Le stime ufficiali parlano di almeno 3'000 civili uccisi dall'inizio dell'invasione. Ma le cifre potrebbero essere sensibilmente più alte.
MARIUPOL - Una città sotto assedio. Un «gelido paesaggio infernale». Un cimitero. Mariupol, lo sbocco strategico e commerciale che si affaccia sulle acque del Mar d'Azov, resiste da settimane pagando un prezzo altissimo. Unica e ultima città rimasta, su quella striscia a est del Paese, sotto il controllo di Kiev.
Difficile dire quante persone abbiano perso la vita in città dall'inizio dell'invasione russa. Prima una. Poi due. Che sono diventate poi dieci, poi cento, poi mille. Dalle ultime stime sul campo si è arrivati all’incirca attorno alle 3’000 vittime confermate.
Le cifre vere però, come hanno ricordato le autorità, sono quasi certamente più alte. Probabilmente neanche di poco. Ma quando il numero dei morti si gonfia a oltranza, oltrepassa una certa soglia e gradualmente mette fuori fuoco i lineamenti dei volti che lo compongono, ci sono le immagini a raccogliere i guantoni da terra per continuare a sferrare i pugni dritti allo stomaco. E gli scatti immortalati nelle strade di Mariupol lo fanno.

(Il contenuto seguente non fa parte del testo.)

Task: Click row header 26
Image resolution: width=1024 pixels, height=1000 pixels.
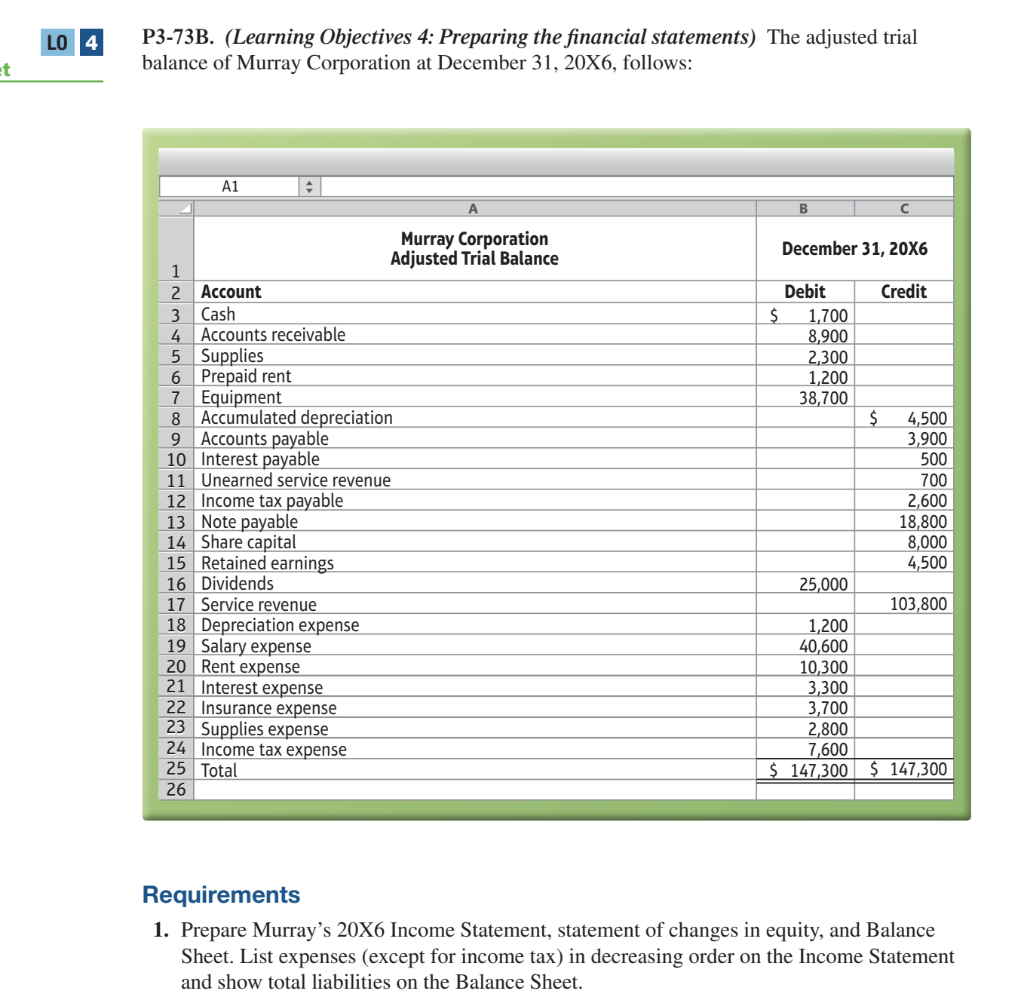Action: pos(175,790)
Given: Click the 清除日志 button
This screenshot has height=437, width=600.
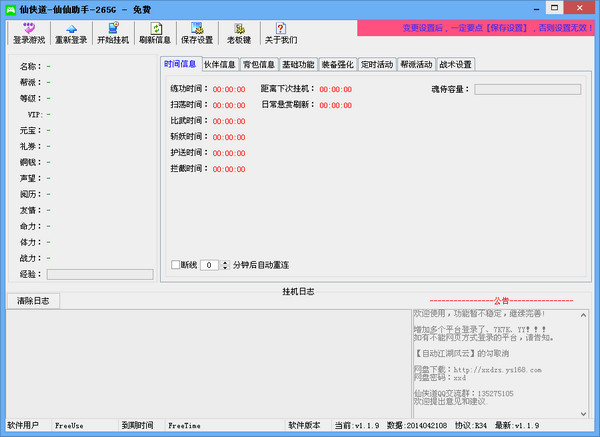Looking at the screenshot, I should pyautogui.click(x=34, y=300).
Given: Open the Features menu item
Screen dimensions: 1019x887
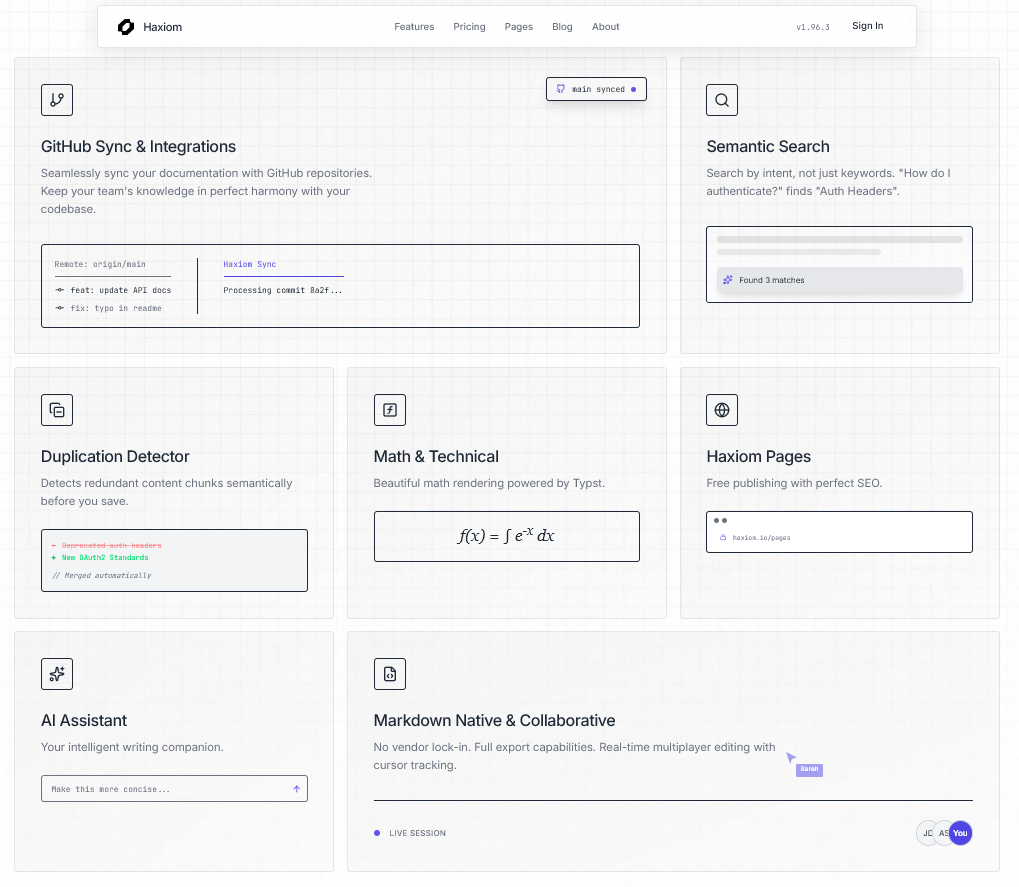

E colpiscono duramente.
I morti a Mariupol sono ovunque. Sotto le macerie degli edifici, sbriciolati sotto i colpi insistenti dei moderni "martelli di Stalin". In quelle fosse comuni, senza neanche la dignità di un nome o una foto che ne risparmi la memoria, che sono un terribile denominatore comune dei grandi drammi umani. In mezzo alle strade, sul bordo dei marciapiedi, sui balconi. E nelle tombe; ma come quelle che siamo tutti abituati a vedere. Queste sono improvvisate, scavate nei parchi e nei giardini - nel cuore martoriato e silenzioso della città - con un cumulo di terra ancora fresca a sovrastarle e una croce, spesso ricavata inchiodando due pezzi di legno insieme. A volte un nome. Una data. Un mazzo di fiori. Qualcuno che piange.
«In questa città tutti aspettano la morte». Sono parole, affidate a Facebook da una cittadina di Mariupol - il suo nome è Nadezda Sukhorukova - e rilanciate fino a noi da una giornalista del "Kiyv Independent". Parole rassegnate di chi ha la certezza «che morirò presto» e, quindi, non ci crede più. La città martire è assediata ormai da settimane, stritolata e sofferente. La sua gente sopravvive in condizioni che si possono definire solo disumane e, anche volendo, non riesce a essere evacuata, perché non si riescono a concordare corridoi umanitari. E quando accade, questi non vengono rispettati. Le bombe non si fermano. E anche i vivi sono costretti a trovare riparo sotto terra. Ma Mariupol non vuole essere un cimitero. E resiste. La domanda è: per quanto ancora? Settimane? Giorni? Ore?